Results vs System oriented thinking

I spent quite some time thinking why I don’t understand the development practice of most programmers I’ve encountered. I realized there is a major gap in thinking between us. I’ve formulated this as two distinct camps - result oriented and system oriented. Obviously no organization or person will fit squarely in one camp, but I have found it a useful distinction.

Results oriented

Runtime behavior is your business product. Code is a means to an end.

Key indicator: someone would buy your company for your client base.

Concerned with generating income.

Now oriented.

Typical patterns

  • UI first.
  • Heavy reliance on frameworks (fallback to website always).
  • Use familiar tools beyond original purpose
  • First thing that compiles.
  • Customer driven. Very reactive.
  • Test driven development (result first).
  • Shortest path from point A to point B

Interests

  • Short term growth
  • Quick, reactive development
  • Technical debt is acceptable
  • Simpler problems solvable with a tool.

Failure modes

  • Technical debt outpacing growth
  • Intractable problems - e.g. not solvable in short time, requires new techniques, not suitable for current tools.
  • Over promising features

System oriented

Code is the product. Runtime behavior is a result of the product working

Key indicator: someone would buy your company for your technology.

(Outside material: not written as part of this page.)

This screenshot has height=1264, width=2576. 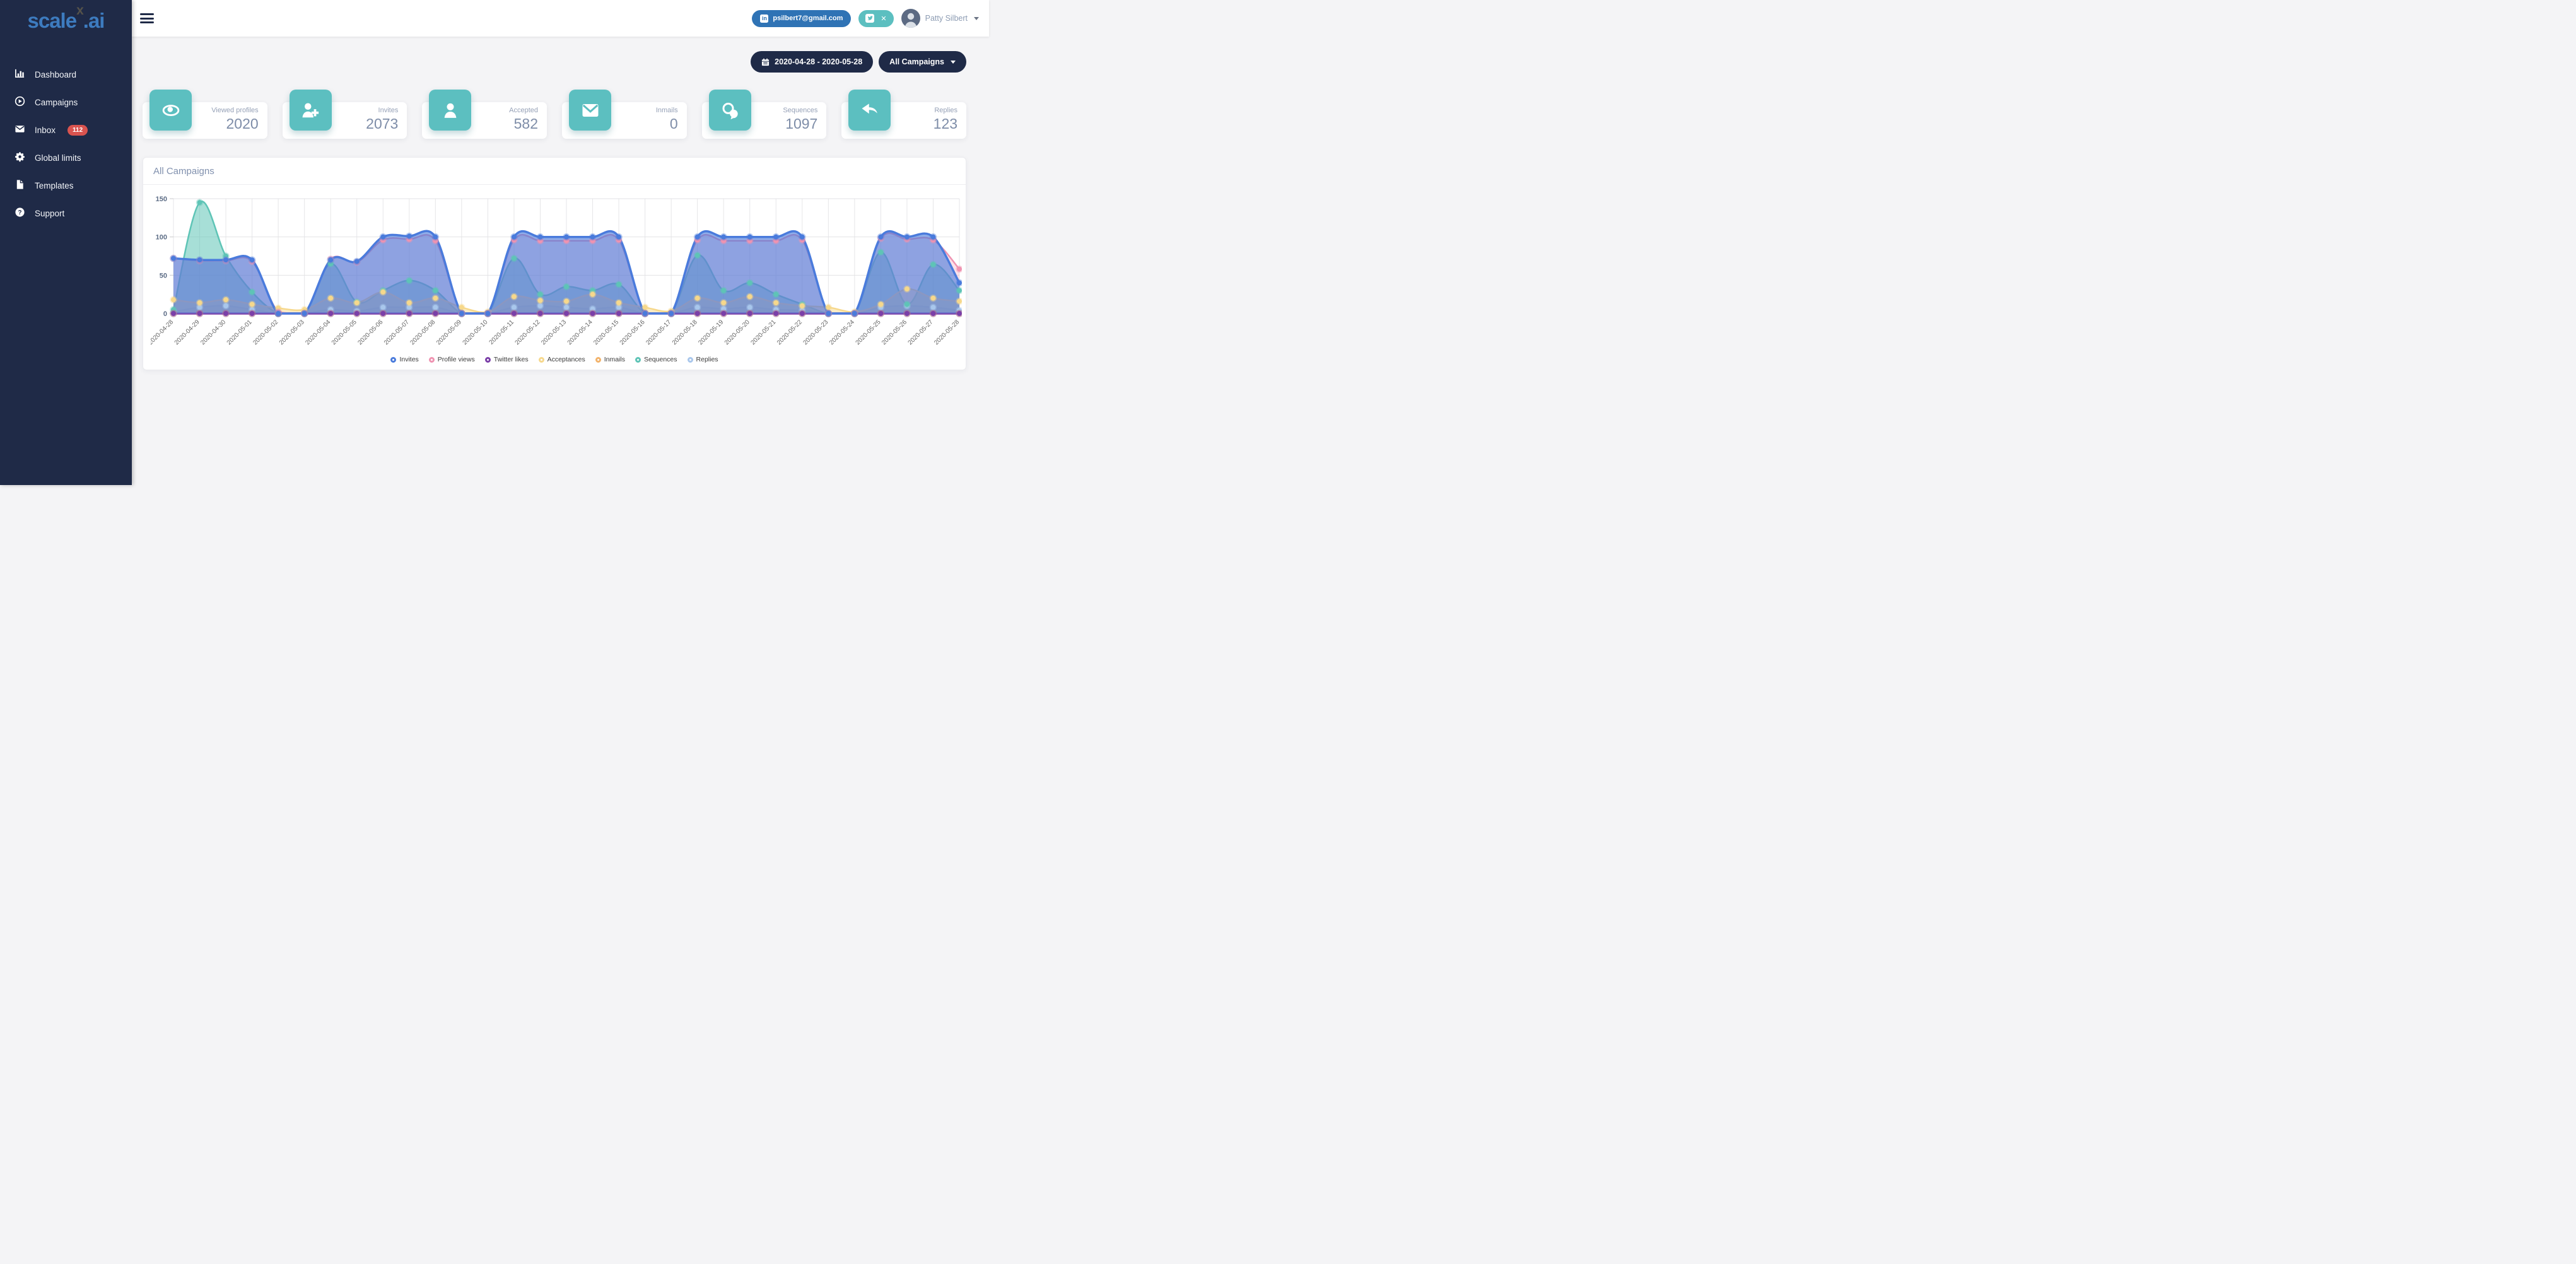 What do you see at coordinates (20, 213) in the screenshot?
I see `question-circle-icon: ?` at bounding box center [20, 213].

Concerned with building capital.

Future oriented.

Typical patterns

  • System and data first.
  • Architecture driven.
  • Stakeholder driven.
  • Planned features.
  • Builds tools.

Interests

  • Sustainable product.
  • Patents and Licensing.
  • Long term stability.
  • Harder problems requiring new technology

Failure modes

  • Perfectionism
  • Failure to deliver
  • Over engineering (you ain’t gonna need it).
  • Unresponsive to customer needs.

I think the split represents what I’m seeing in most software shops - they are pretty much solely focused on results rather than systems. The first code that gets the results they want is the correct solution and then move on. I’ve watched devs with years of experience write brand new code which contains functions in the thousands of lines. They were unable to describe the functioning interactions in their code that they had written in the previous month. The code was not a system; but rather a large growing collection of functionality drifting as needed.

I’m very clearly in the system oriented thinking camp. I like to say that if you do your job right, no one will notice, which is probably true. The result oriented person appears to be much more productive since they are in the thick of reacting to problems and immediate needs. They also move quickly, because future consequences are not at the forefront of their thinking.

Proactive maintenance is very system oriented. Reactive changes to failures or criticism represent result driven thinking. If something isn’t actively an emergency it gets ignored. When you find a major problem, they quickly became interested in fixing the problem because the result was wrong. If they don’t see the incorrect result, it’s not a problem.

I think that much of my struggles have come from being at odds with other people’s goals. If I’m pushing for a longer dev time on a project to add unit tests or do some refactoring, I’m adding more work, not reducing it. The result is already done, why make it harder for yourself? I haven’t figured out the best way to align long term pain with good practice and consequences with current behavior.

On the flip side, I have struggled against the failure modes of the system oriented camp. Over engineering in particular is a struggle. My deep investment in backend and infrastructure over user interfaces and the whims of customers has frustrated people, making them think that I have no interest in their needs.